Ses analyses d’une grande lucidité et d’une grande actualité témoignent de son attachement profond au thème du « dialogue et de la synthèse des cultures ». Il n’est sans doute pas besoin de beaucoup insister pour souligner la dimension fondamentale d’un tel sujet dans le contexte actuel troublé où ce dialogue paraît bien mal en point.

Outre ses analyses sur les échanges entre l’islam et de la modernité, Berque a consacré des pages essentielles au sujet de la présence de l’islam en France. Invitant la France à accepter une part de son « islamité », il s’est interrogé, en penseur politique, sur l’articulation nécessaire entre la « francité » et « l’islamité » dans le cadre de la communauté politique nationale. Ses travaux peuvent être à cet égard relus à l’aune du stimulant essai de Pierre Manent, Situation de la France. Pierre Manent s’était, dans un essai très stimulant et qui a suscité de nombreuses discussions, interrogé sur les conditions d’intégration de l’islam, pris en tant que tel, à la société française.

La nécessaire synthèse des cultures

Relativement au dialogue des cultures, Jacques Berque a proposé trois concepts : le mélange, l’amalgame et la synthèse des cultures. C’est cette dernière qui a particulièrement retenu particulièrement son attention, car « la synthèse dépasse les deux identités sans les altérer ». La synthèse « n’aliène en rien leur autonomie ». Ce point est absolument fondamental et Jacques Berque ajoute :

« Il s’agit de prendre les apports respectifs de ces civilisations, sans les contraindre à se perdre les uns dans les autres. »

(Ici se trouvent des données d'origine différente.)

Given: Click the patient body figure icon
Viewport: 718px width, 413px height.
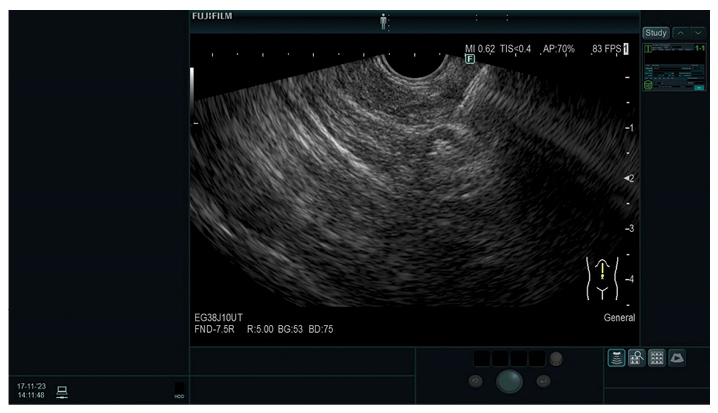Looking at the screenshot, I should pos(384,21).
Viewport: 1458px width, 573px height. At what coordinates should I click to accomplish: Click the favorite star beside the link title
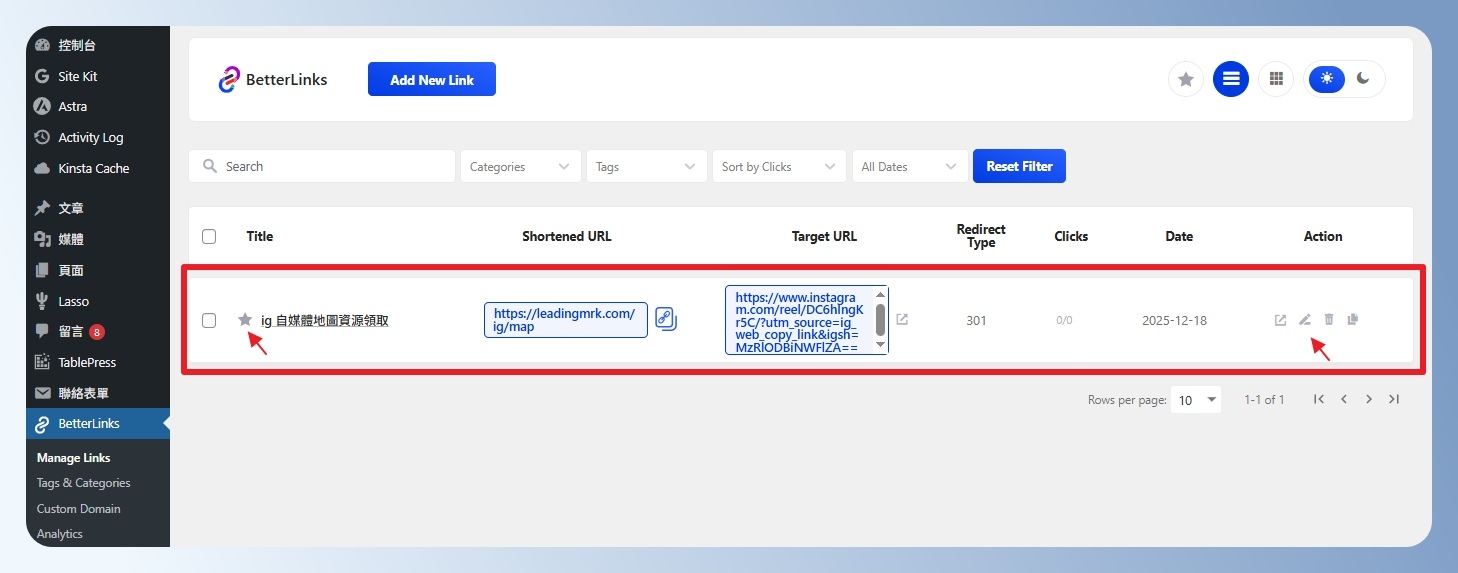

Il écrit également dans Une cause jamais perdue. Pour une méditerranée plurielle :

« Le tissu se forgera avec le temps. Il y a quelque chose à chercher et à bâtir. »

Chaque culture, la culture arabe comme la culture française, ne saurait perdre ce qui constitue son irréductible spécificité en se fusionnant dans un ensemble plus grand.

Comment, dans ces conditions, doit s’opérer alors cette synthèse ?

Si les musulmans doivent s’adapter à la culture française, les autorités françaises, de leur côté, doivent également contribuer de manière active à ce mouvement profond et nécessaire.

Le rôle de l’école

En cette matière, l’école doit jouer un rôle essentiel dans la réalisation de cette « synthèse des cultures ». Celle-ci doit en effet s’opérer, en premier lieu, à l’école, bien que « tout le système éducatif doive être repensé dans sa forme et souvent dans son contenu même ». C’est à l’école, instrument du projet collectif national, que doit se réaliser « cette innovation culturelle » si fondamentale qui doit permettre de définir une « stratégie axée sur la France du XXIe siècle ». Les enseignants ont une responsabilité majeure en la matière. Françoise Lorcerie rappelle, dans une très belle étude consacrée à Jacques Berque que celui-ci invitait à dépasser deux défauts graves de la « coutume scolaire » : « la nonchalance méthodologique » et « l’unitarisme frileux », « enclin à prendre pour l’universel sa spécificité à lui ».

Dès l’école primaire, les enfants doivent être mis en contact avec des contenus pédagogiques les familiarisant avec la « pluralité des civilisations du monde » et la diversité des cultures méditerranéennes. Bien évidemment, cet apprentissage de la découverte de l’altérité et de la complémentarité ne peut pas se réaliser dans un contexte désinstitutionnalisé et dénationalisé, mais doit être reliée à la construction d’un « récit national » qui puisse articuler l’apprentissage des valeurs patriotiques qui permettent l’« être-ensemble républicain » avec la pluralité des histoires qui dessinent la grande histoire d’une nation.

En cette période où les interrogations sont nombreuses sur la nécessaire consolidation de l’« être ensemble » républicain et de la vocation de la France à parler aux mondes arabes, relire Jacques Berque s’avère vraiment fondamental.